▶ QUOTED PASSAGE

=== Begin Enclosure ===

Show Tunes, Dance Fighting, Jazz Hands — Musicals Have It All

image - Flickr / Ludovic Bertron
image – Flickr / Ludovic Bertron

Drama more melodramatic, love more lovable, and tragedy more tragic! Hedwig and his Angry Inch, Annie rabble rousing about her “Hard Knock Life,” both progressives and traditionalists alike have limitless possibilities–when they can burst into song at the drop of a hat. A failed nun fleeing Nazi’s across Austria, or just “a steel town girl on a Saturday night” nothing is ever implausible. Dreams are realized and in spectacular fashion. Focusing on how life could be, should be, or if only it would be. With its rosy disposition (and often equally color blind set direction), musicals aren’t always taken seriously. Yet the genre is one of film’s true mavericks. Introducing audiences to characters and ideas, they’ve never experienced before.

West Side Story was ahead of its time, the Jets lament to Officer Krupke sang of ethnic gang warfare, junkie moms, mental illness and cross dressing siblings. In 1961! It also holds the distinction of being the musical film with the most Academy Award wins (10), including Best Picture. A genre of firsts. The first all black casts were in The Wiz and Porgy and Bess. Technicolor first awed us in Oz, Gene Kelly was the first straight male dancer to sashay and still retain his “sexy,” before the likes of Justin Timberlake thought about bringing there’s back. Light hearted at times, but trailblazing whimsy none the less. My love of Drag began when Tim Curry’s Frank-N-Furter mesmerized me in mascara. On-screen introductions to different sexual orientations and gender politics followed in tow, via muses in Cabaret, Dream Girls, Sweet Charity and Calamity Jane. In 1959 no one could have predicted Some Like It Hot‘s ending, now that’s gender identity explored and truly (and unexpectedly) embraced. In musicals differences aren’t demonized, they are celebrated.

Where else can you spend an hour parading across the desert with Priscilla, witness David Bowie rule an entire Labyrinth of muppets, or start the French Revolution with an emaciated Wolverine? Then watch 3 sassy lasses narrate the most horrific of happenings from a Little Shop, while singing du-wop in a perfectly manicured bouffant? Or simply wallow in the majesty that is Christopher Walken’s vaudevillian dancing. in pretty much everything.

=== End Enclosure ===

Stored data:
=== Begin Enclosure ===

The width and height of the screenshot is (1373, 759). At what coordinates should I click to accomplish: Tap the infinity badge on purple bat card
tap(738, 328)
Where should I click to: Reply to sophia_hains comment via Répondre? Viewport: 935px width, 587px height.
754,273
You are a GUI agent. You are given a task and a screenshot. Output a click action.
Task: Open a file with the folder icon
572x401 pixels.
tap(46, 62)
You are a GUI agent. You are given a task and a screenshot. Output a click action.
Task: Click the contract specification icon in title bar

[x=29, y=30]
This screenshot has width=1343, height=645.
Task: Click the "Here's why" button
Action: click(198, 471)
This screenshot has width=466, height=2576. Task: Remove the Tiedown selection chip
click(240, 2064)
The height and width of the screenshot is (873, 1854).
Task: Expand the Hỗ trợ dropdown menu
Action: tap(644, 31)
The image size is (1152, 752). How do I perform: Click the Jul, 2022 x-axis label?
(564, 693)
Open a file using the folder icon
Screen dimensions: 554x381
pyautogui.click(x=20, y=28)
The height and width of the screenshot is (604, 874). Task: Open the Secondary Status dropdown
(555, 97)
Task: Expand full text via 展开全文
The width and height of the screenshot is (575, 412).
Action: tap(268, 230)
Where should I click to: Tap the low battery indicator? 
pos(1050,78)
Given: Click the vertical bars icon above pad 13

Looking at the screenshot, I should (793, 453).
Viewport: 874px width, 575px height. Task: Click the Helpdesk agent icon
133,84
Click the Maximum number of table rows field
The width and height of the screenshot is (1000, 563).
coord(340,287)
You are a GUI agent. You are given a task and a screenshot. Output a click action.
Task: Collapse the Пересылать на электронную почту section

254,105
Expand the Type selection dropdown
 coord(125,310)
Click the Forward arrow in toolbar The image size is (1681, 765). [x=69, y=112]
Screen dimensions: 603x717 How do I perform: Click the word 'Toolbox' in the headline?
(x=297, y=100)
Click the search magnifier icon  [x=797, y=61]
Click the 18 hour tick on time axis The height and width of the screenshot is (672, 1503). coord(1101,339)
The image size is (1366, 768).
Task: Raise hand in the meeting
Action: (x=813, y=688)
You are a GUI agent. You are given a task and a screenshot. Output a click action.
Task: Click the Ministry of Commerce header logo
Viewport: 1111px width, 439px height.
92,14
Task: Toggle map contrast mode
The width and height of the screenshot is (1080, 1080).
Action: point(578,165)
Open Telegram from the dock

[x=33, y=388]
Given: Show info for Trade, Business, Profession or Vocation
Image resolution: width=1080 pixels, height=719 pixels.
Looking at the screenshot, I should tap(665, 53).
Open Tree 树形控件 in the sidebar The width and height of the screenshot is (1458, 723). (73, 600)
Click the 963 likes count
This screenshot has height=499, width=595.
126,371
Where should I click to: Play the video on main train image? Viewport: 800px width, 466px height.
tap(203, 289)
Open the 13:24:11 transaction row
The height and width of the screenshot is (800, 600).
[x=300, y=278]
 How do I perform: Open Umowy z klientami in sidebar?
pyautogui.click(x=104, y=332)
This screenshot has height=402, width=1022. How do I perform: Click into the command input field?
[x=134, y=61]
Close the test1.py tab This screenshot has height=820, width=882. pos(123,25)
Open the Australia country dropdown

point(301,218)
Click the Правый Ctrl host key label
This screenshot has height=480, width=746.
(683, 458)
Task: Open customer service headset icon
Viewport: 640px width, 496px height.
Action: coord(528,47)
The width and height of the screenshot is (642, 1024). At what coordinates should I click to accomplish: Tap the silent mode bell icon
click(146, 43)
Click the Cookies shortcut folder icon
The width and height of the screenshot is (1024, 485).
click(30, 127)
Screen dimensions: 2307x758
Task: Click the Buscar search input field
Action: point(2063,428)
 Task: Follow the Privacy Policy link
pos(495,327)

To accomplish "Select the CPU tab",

=== End Enclosure ===

▶ APPLY WHAT YOU READ
(A) In the essay on musicals, how many Academy Awards did West Side Story win?
(B) Reproduce the passage of the essay on musicals starting at "Drama more melodramatic, love" and ending at "never experienced before.".

▶ LIST OF SOLUTIONS
(A) West Side Story won 10 Academy Awards, including Best Picture.

(B)
Drama more melodramatic, love more lovable, and tragedy more tragic! Hedwig and his Angry Inch, Annie rabble rousing about her “Hard Knock Life,” both progressives and traditionalists alike have limitless possibilities–when they can burst into song at the drop of a hat. A failed nun fleeing Nazi’s across Austria, or just “a steel town girl on a Saturday night” nothing is ever implausible. Dreams are realized and in spectacular fashion. Focusing on how life could be, should be, or if only it would be. With its rosy disposition (and often equally color blind set direction), musicals aren’t always taken seriously. Yet the genre is one of film’s true mavericks. Introducing audiences to characters and ideas, they’ve never experienced before.